A new book has made the shocking claim that three players on the 1981-1982 New York Knicks team fixed NBA games in order to help out a drug dealer that they were associated with, helping that dealer win bets during a disappointing season for the team. Those allegations come from Brian Tuohy’s Larceny Games: Sports Gambling, Game Fixing and the FBI, in which Tuohy cites FBI sources who say that three players were investigated as potentially being part of a point-shaving scheme that season.
Match Fixing an Ongoing Issue
With scandals about players betting on games and match fixing around the world in the news today, it’s easy to forget that the integrity of sports is likely better now than it ever has been before. After all, the increased attention from leagues and organizing bodies has helped quickly discover suspicious behavior, and – at the highest levels of sports – the incredible salaries of professional athletes have helped remove the incentive for players to participate in schemes.
But these safeguards aren’t perfect even today, and in earlier eras, the opportunities to fix games were certainly more prevalent.
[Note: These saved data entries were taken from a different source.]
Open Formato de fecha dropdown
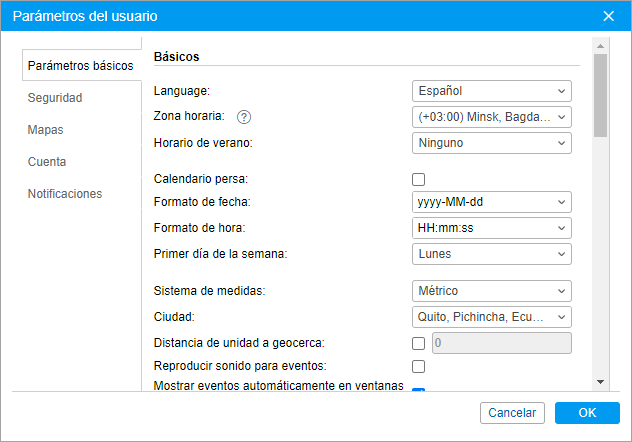 (x=491, y=202)
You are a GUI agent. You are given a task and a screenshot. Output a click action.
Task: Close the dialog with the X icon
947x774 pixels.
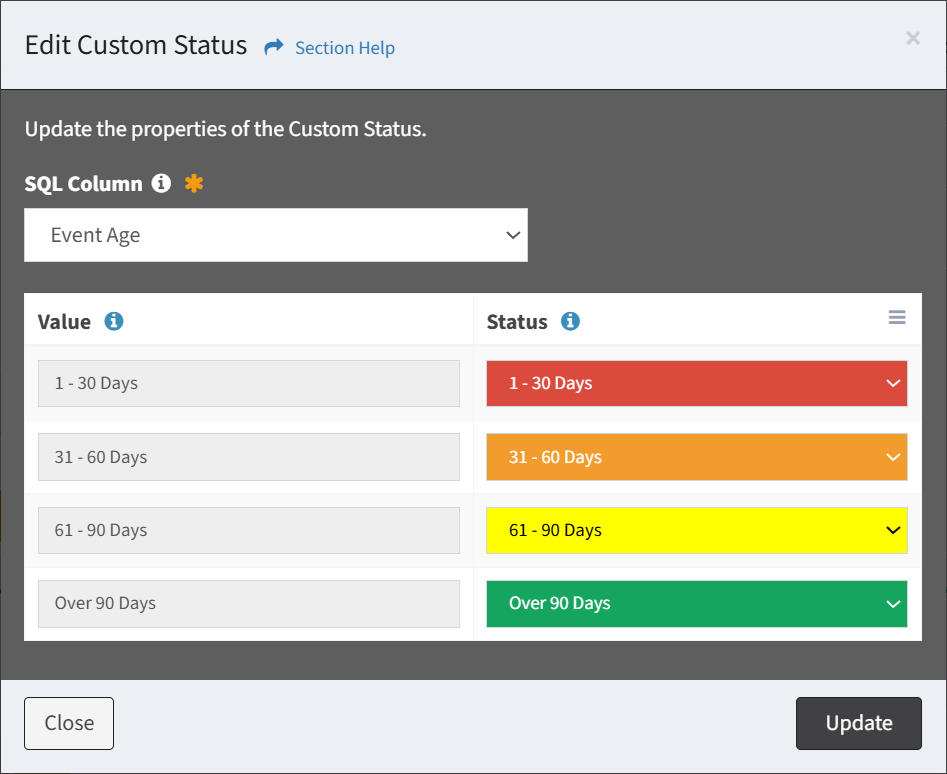click(913, 38)
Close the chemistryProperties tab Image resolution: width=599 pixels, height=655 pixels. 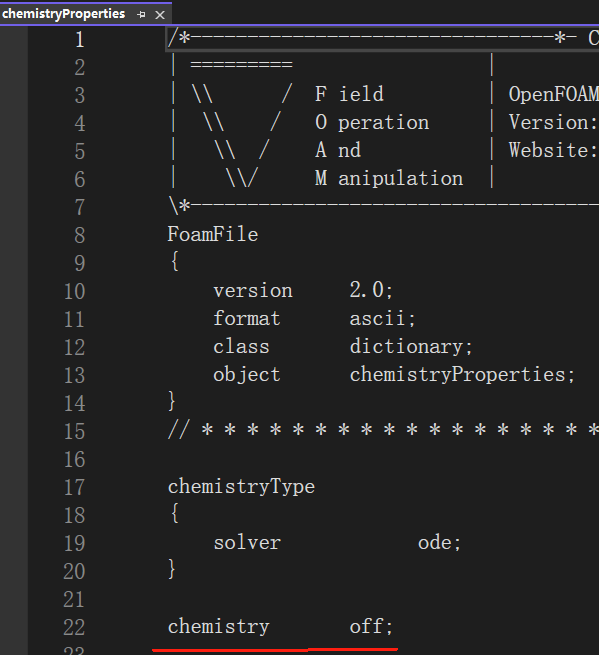160,15
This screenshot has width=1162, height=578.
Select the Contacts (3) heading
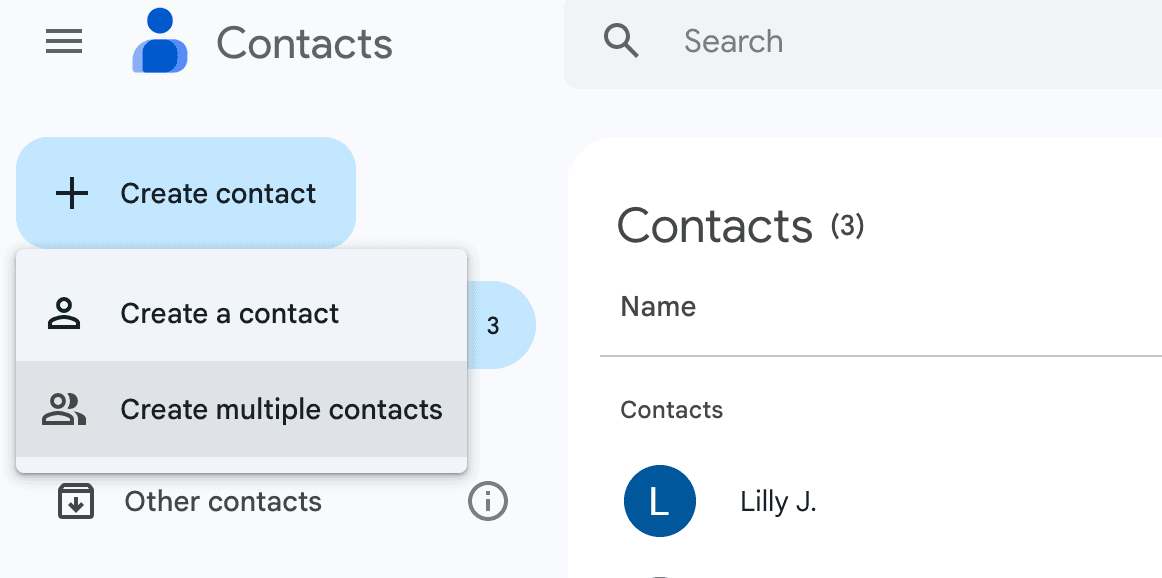(x=740, y=226)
And when you combine the fact that players made less money in the early 1980s and that the three players were said to be “heavy users of cocaine,” it’s not hard to imagine how the fix could have happened.
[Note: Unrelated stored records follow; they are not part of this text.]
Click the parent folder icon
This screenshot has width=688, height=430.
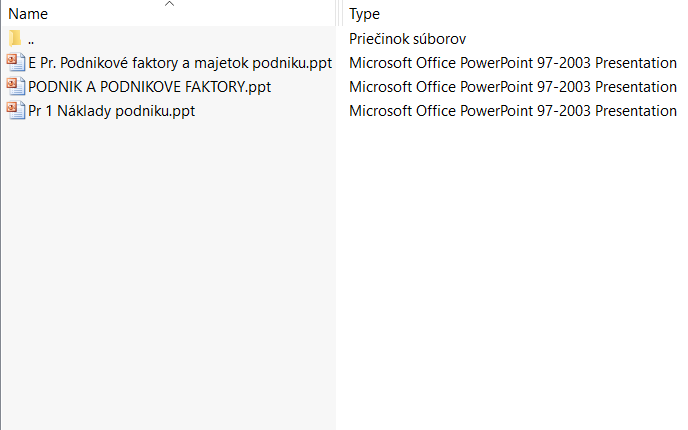point(14,39)
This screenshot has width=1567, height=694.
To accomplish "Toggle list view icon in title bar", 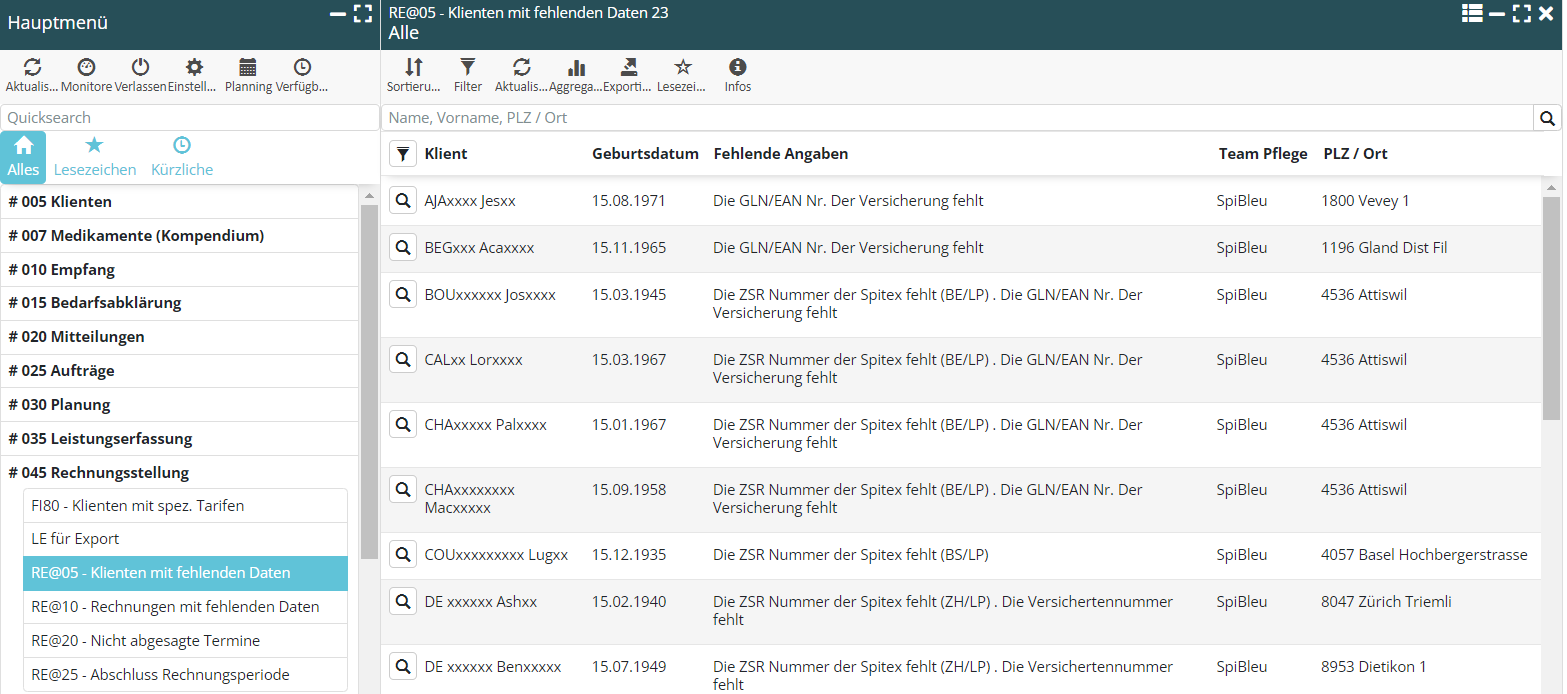I will click(x=1471, y=13).
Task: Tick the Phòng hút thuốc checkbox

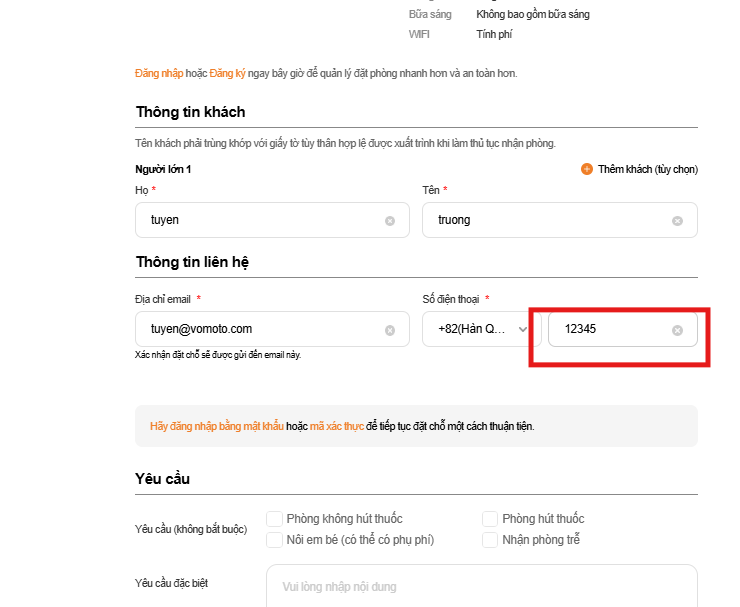Action: tap(490, 519)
“So many people say it’s impossible to fix a game because guys are paid so much money,” Tuohy said to the New York Post. “But you can see how easily they can get hooked on some drug, be ambling themselves, and get in deep with a bookie.”
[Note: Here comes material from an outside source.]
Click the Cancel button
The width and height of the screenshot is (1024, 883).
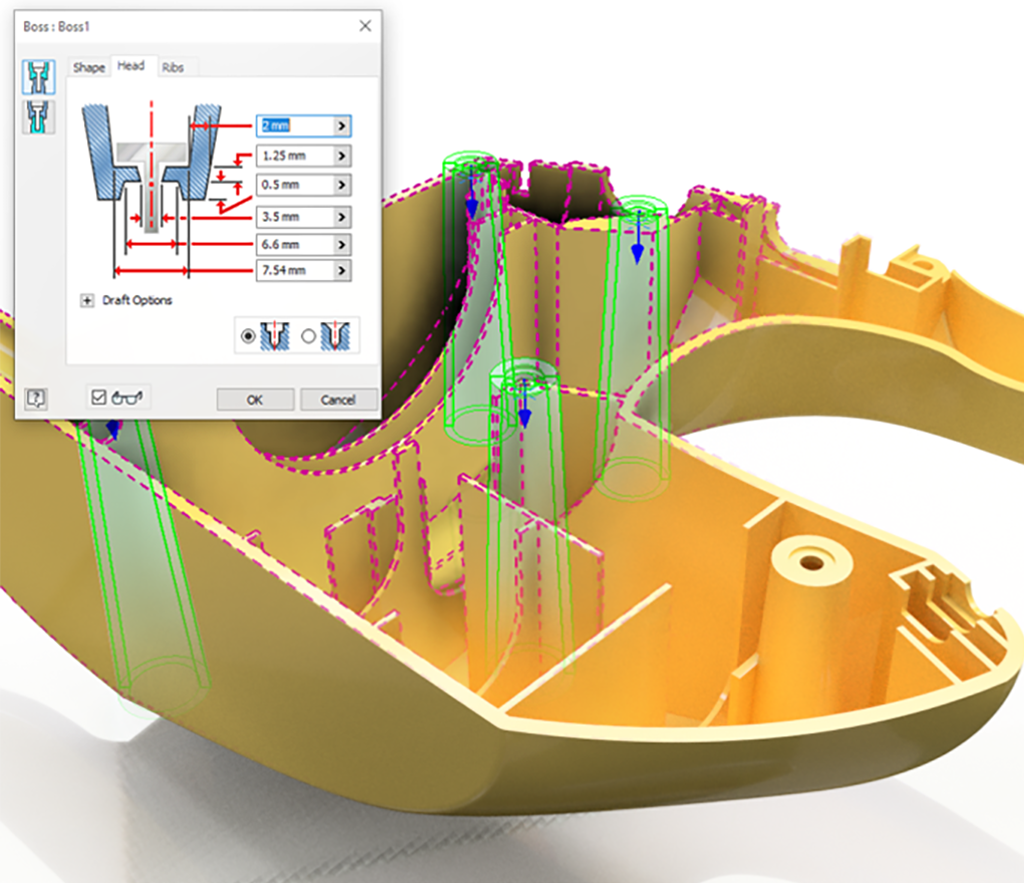pos(338,400)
According to the FBI sources quoted in Tuohy’s book, the unnamed drug dealer – who is only said to be “one of the largest dealers on the East Coast” – was known to be a heavy sports bettor, betting about $300 per game on NBA contests. But starting in January of 1982, those bets started to rise to as much as $10,000 per game, with many bets going against the Knicks, either for them to lose or to fail to cover the spread.
Winning Big, Betting Suspiciously
Those bets paid off. By March, the dealer had won six of seven such bets against the Knicks. Meanwhile, he continued to make his standard $300 bets on games not involving the Knicks. At the same time, the FBI believed that the three players in question were betting against themselves, with one of the players owing a large gambling debt to a bookie connected with the Luchese mob crime family.
The actual nature of the “help” the drug dealer received from the players isn’t entirely clear. At first, the FBI agents following the situation believed that they were simply giving their dealer inside information about the team – perhaps about when they expected teammates to play poorly, or when players were struggling with nagging injuries.
But one FBI source eventually came to believe the players were engaged in points-shaving – the practice of ensuring the team would not cover the point spread. This is often a way for players to influence betting results without actually manipulating who wins or loses a given game.
Although the three suspected players were unnamed, many suspect that one could have been Michael Ray Richardson, one of the team’s stars despite a purported cocaine problem. Richardson would eventually be banned from the NBA for three violations of the league’s drug policy. Richardson, who now coaches a team in Canada’s NBL, has denied ever taking part in a point-shaving scheme.